How George Orwell’s Animal Farm is helping Ukraine 76 years on

Jarndyce

A first edition Ukrainian language copy of George Orwell’s Animal Farm is set to go on sale to raise money for a charity supporting refugees who fled the Russian invasion.

The Ukrainian translation of the seminal satire of the Russian revolution was the only one to feature a foreword from Orwell – written at the behest of his publisher, who felt the author should introduce himself to the edition’s intended audience of Ukrainians displaced by the Second World War.

Ihor Sevcenko, who translated the book, told Orwell that these “poor people with strained nerves” could be “extremely self-conscious and sensitive, especially as far as contacts with the West or Westerners are concerned”.

The 1947 copy of the book, also dubbed the “refugee camp edition”, is now set to be sold by London antique bookshop Jarndyce for £1,850 on 20 January on a first come, first serve basis.

Orwell avoided discussing his work in the introduction, writing “if it does not speak for itself, it is a failure”, and instead covered “how easily totalitarian propaganda can control the opinion of enlightened people in democratic countries” and “the negative influence of the Soviet myth upon the western Socialist movement”.

The author was very wary of those who admired Josef Stalin’s Soviet Union despite the hardships the state forced on its people.

Cover of the Ukrainian edition with title changed to mean ‘A Collective of Farm Animals' (Jarndyce)

Reflecting on his career in the essay Why I Write, Orwell said: “Every line of serious work that I have written since 1936 has been written, directly or indirectly, against totalitarianism and for democratic socialism, as I understand it.”

Sevcenko chose to render the book’s condemnation of Stalin still more explicit by eschewing a direct translation of the title “Animal Farm” in favour of “A Collective of Farm Animals”, in reference to the Soviet Union’s collective farms that had the previous decade caused the deaths of millions of Ukrainians through famine.

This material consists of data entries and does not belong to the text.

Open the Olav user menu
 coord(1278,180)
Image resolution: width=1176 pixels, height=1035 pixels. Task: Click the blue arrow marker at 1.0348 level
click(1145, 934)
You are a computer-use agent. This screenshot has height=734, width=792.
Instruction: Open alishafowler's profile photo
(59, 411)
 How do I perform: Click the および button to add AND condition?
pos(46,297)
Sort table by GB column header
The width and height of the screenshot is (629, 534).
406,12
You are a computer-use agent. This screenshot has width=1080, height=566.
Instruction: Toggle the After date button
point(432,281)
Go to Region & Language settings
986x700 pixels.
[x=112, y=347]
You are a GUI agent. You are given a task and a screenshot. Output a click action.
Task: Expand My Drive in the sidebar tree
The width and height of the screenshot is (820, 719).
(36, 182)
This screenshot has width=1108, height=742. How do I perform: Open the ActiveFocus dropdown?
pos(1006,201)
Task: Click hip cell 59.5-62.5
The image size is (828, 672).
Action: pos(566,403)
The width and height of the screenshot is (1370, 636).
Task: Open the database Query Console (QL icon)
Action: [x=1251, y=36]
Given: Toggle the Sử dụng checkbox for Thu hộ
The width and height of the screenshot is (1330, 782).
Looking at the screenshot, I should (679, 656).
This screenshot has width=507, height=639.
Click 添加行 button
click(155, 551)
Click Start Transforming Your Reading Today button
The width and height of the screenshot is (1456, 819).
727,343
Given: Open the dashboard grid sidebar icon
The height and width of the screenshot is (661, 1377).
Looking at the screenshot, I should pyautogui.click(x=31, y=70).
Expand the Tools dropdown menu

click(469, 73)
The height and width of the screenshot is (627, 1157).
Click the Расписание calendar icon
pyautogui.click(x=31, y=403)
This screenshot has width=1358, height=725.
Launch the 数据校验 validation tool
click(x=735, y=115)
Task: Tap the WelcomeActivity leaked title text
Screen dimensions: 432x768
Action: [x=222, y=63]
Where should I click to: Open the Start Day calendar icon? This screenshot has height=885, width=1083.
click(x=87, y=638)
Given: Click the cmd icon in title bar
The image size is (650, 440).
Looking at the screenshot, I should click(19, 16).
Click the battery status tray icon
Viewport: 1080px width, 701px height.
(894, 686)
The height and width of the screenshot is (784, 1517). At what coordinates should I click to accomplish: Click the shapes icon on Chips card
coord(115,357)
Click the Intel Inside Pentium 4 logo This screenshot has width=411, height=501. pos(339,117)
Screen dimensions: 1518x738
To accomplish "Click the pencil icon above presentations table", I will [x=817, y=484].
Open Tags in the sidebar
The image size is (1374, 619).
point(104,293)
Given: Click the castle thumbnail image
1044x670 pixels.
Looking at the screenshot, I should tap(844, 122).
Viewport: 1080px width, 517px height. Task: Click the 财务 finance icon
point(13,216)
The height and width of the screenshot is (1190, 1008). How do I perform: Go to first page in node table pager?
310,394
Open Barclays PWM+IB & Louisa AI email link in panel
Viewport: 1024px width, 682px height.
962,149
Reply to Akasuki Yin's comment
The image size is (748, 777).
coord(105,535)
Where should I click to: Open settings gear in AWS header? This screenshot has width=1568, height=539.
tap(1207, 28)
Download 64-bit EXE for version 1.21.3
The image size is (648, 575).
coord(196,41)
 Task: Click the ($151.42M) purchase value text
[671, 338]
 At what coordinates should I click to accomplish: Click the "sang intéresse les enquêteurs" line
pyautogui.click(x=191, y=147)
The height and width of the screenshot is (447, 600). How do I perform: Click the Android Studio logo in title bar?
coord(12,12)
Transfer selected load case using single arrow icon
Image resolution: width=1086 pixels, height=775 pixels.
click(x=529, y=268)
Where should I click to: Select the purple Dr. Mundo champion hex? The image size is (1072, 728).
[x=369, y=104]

The translator obtained a copy of the English edition of Animal Farm when he was twenty-four and wrote to Orwell to ask for permission for a Ukrainian edition, as he had been giving readings in the language.

“Soviet refugees were my listeners. The effect was striking. They approved of almost all of your interpretations. They were profoundly affected by such scenes as that of animals singing ‘Beasts of England’ on the hill,” he wrote.

The copy to be sold by Jarndyce was donated by a customer. The entire sale price will be donated to Families 4 Peace.